(Beginning of Information)
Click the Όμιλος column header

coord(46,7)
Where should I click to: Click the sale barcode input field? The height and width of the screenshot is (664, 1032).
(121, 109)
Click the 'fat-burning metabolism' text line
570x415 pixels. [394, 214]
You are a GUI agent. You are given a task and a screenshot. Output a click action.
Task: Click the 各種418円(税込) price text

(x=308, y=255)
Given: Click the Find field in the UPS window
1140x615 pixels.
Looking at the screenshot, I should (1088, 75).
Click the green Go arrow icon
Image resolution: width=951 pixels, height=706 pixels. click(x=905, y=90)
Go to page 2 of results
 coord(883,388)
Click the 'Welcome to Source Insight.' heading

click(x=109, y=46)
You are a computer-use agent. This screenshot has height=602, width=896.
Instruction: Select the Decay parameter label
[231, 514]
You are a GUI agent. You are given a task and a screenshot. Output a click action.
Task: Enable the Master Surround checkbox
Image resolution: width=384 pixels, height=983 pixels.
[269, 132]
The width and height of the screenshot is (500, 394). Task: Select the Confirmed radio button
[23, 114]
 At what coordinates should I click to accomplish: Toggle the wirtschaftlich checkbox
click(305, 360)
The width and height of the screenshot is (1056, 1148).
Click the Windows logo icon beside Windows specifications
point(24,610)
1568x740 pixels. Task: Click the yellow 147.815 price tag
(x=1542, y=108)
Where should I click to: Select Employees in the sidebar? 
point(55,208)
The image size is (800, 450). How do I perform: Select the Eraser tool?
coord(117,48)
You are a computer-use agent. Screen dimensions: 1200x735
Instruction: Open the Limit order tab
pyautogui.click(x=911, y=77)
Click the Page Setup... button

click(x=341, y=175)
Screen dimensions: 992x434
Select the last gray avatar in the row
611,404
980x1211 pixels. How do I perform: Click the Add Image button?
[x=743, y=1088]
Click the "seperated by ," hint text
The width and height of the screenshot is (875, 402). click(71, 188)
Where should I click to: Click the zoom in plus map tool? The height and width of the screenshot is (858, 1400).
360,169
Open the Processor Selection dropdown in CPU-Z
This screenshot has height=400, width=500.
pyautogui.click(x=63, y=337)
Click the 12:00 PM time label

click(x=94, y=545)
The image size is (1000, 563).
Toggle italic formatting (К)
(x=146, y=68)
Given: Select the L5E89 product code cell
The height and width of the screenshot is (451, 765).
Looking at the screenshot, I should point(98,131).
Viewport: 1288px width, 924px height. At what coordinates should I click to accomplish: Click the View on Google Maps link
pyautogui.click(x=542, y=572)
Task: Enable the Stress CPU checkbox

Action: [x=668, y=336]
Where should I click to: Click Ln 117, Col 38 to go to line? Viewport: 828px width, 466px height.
(End of Information)
■ **What you need to do**
Could you return exactly the lines above from the line with "Screen dimensions: 992x434" to the line with "Given: Select the L5E89 product code cell", both included, and nothing else?

■ **Solved problem**
Screen dimensions: 992x434
Select the last gray avatar in the row
611,404
980x1211 pixels. How do I perform: Click the Add Image button?
[x=743, y=1088]
Click the "seperated by ," hint text
The width and height of the screenshot is (875, 402). click(71, 188)
Where should I click to: Click the zoom in plus map tool? The height and width of the screenshot is (858, 1400).
360,169
Open the Processor Selection dropdown in CPU-Z
This screenshot has height=400, width=500.
pyautogui.click(x=63, y=337)
Click the 12:00 PM time label

click(x=94, y=545)
The image size is (1000, 563).
Toggle italic formatting (К)
(x=146, y=68)
Given: Select the L5E89 product code cell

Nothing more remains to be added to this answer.